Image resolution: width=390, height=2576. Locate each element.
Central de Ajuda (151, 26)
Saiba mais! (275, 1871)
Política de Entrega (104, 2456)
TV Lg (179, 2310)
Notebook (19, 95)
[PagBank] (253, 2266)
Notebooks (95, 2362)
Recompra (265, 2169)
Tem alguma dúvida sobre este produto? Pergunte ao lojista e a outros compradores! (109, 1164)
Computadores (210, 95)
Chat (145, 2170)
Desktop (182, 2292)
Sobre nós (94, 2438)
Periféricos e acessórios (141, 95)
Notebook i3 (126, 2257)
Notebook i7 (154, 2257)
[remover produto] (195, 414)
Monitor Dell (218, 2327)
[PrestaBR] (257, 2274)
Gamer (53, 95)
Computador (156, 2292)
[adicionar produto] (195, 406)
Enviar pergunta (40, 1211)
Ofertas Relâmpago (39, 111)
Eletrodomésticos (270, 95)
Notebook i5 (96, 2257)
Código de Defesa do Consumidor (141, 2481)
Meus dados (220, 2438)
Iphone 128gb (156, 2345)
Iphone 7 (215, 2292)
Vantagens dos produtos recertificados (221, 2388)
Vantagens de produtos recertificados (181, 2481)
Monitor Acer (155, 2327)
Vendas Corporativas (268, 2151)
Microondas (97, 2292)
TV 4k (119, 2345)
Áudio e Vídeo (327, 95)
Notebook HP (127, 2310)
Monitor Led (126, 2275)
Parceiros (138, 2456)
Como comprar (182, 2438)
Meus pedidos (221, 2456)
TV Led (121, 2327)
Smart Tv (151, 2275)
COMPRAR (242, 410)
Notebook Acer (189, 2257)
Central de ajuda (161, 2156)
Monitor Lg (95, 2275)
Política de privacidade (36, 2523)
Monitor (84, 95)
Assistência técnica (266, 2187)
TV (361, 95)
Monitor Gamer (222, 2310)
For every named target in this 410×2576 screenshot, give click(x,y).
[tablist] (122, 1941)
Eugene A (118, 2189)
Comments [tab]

·····

| Task description |
Find the string "recertificados" in the entries above. Copy each line where it occurs.

| Response box |
Vantagens dos produtos recertificados (221, 2388)
Vantagens de produtos recertificados (181, 2481)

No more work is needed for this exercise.